Alex Rodriguez, who had surgery on his hip in January, will rejoin the Yankees Monday in Texas.
Third baseman Alex Rodriguez will rejoin the New York Yankees on Monday in Texas, team president Randy Levine has confirmed to Bob Nightengale of USA Today.
"If he's ready to come back, and he's healthy, he'll be back Monday night," Levine told Nightengale. "We need Alex Rodriguez. We need a right-handed bat. We need a third baseman. He's the best third baseman we've got. And if he's hot, he can carry us."
Rodriguez, 37, has been playing rehab games with the team's Triple-A affiliate. He's expected to play Friday, Saturday and Sunday. His 20-day rehab limit ends Sunday.
Yankees general manager Brian Cashman indicated that the timetable for Rodriguez's return has gone according to plan.
"We started the 20-day rehab and we felt he could complete the 20 days and be available to us in Texas," Cashman told ESPN.com. "So let's get through the weekend and see where he is at and see if he is major-league able."
Rodriguez is pleased with his progress and not particularly worried about his performance at the plate, MLB.com reported. He went 1-for-4 with a home run Thursday night and has gone 6-for-32 (.188) in 11 rehab games.
"I never really paid that much attention to rehab statistics until this year. To me, getting the barrel of the bat on the ball is much more important," Rodriguez told ESPN.com.
Rodriguez pointed out a significant milestone in his rehab — his ability to play seven innings at third base in four straight games, two with Class-A Advanced Tampa and two with Double-A Trenton.
"Playing those innings in four straight games is a step I needed to take in this," Rodriguez said.
While Rodriguez has not been on the field for the Yankees yet this season, he still has made plenty of headlines. Rodriguez was one of several players connected to the Biogenesis clinic, which has been accused of providing performance-enhancing drugs to players.

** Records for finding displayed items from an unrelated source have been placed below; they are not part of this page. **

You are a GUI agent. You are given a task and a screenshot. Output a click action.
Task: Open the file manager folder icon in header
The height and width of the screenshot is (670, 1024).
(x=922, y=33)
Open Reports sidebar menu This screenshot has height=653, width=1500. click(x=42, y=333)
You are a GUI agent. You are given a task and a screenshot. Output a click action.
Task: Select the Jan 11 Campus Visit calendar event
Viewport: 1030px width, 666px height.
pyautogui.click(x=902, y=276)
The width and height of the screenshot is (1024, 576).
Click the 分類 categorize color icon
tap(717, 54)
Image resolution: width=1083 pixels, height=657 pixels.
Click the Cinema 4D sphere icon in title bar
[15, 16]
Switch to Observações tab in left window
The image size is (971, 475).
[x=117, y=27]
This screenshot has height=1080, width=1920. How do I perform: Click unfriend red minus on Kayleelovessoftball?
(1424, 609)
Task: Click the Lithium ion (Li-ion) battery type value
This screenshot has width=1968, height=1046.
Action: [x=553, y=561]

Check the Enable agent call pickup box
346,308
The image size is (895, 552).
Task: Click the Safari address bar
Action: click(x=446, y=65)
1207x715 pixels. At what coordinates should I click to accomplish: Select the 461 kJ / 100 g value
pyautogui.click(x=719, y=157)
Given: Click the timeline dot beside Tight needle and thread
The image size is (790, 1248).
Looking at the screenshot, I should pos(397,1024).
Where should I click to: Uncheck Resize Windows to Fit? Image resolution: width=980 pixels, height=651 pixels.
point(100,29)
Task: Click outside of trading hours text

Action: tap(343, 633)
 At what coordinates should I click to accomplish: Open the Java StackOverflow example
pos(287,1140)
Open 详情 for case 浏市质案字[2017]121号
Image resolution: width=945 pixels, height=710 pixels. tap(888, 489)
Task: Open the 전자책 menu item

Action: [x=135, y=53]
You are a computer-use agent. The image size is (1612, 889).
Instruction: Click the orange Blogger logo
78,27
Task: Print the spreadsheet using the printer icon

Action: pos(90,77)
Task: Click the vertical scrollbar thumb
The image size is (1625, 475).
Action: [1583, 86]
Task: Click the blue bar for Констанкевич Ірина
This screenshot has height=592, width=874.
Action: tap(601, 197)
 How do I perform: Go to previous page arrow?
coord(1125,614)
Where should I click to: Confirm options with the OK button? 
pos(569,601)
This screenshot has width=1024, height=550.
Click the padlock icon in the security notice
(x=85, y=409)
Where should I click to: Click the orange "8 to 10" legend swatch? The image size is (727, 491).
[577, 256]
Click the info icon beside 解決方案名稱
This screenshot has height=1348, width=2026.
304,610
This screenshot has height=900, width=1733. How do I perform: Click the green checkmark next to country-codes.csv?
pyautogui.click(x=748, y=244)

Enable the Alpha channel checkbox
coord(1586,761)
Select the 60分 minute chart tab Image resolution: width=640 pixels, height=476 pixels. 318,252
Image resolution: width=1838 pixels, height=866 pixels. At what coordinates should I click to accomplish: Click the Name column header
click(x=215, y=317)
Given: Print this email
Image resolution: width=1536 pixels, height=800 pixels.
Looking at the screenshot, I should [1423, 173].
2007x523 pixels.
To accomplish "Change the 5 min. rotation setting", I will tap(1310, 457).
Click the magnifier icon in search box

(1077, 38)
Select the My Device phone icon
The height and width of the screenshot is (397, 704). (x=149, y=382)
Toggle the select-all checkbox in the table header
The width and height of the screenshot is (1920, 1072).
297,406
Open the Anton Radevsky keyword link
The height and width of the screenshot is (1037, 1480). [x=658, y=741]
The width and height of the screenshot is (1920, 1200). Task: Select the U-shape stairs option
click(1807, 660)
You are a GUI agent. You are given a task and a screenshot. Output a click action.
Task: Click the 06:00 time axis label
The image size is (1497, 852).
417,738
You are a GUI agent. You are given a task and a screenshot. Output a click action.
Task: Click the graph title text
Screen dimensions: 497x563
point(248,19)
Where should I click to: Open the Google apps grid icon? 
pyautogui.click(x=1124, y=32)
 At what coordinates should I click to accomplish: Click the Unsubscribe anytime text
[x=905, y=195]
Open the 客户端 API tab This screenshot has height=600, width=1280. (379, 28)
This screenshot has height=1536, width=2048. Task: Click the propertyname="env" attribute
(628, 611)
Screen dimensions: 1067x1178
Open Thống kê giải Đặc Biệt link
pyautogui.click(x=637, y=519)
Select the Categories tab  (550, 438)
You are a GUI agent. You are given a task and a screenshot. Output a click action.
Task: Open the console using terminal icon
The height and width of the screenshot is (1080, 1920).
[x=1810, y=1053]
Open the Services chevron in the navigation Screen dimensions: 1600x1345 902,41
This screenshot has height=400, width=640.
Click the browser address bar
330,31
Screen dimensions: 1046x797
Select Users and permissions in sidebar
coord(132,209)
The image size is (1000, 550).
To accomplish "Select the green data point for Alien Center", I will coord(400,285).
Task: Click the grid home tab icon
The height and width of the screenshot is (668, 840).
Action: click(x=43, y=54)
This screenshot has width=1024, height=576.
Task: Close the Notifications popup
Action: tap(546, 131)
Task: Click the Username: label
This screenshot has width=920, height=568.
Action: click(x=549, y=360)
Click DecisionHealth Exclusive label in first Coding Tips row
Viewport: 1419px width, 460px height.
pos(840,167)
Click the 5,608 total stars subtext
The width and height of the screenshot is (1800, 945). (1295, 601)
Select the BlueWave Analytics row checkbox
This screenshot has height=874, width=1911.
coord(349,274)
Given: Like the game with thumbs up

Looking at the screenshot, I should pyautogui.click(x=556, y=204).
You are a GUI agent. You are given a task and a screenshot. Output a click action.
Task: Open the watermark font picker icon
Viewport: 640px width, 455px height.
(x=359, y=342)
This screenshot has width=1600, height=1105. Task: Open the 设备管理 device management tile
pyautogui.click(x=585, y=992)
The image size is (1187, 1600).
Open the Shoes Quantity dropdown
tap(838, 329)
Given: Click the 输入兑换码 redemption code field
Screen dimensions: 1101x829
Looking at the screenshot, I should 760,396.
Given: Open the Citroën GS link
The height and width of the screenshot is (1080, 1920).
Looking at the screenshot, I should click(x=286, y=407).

Biogenesis operator Tony Bosch has been cooperative with Major League Baseball, and reports have indicated that the league will seek lengthy suspensions of players connected to the clinic. However, MLB Players Association head Michael Weiner has said any suspensions leveled as a result of the Biogenesis investigation likely will not take effect until after the 2013 season.
Rodriguez was asked about those comments, but deferred.
"Good question, but you will have to ask Michael, who knows a lot more about this than me," Rodriguez said. "I can't comment."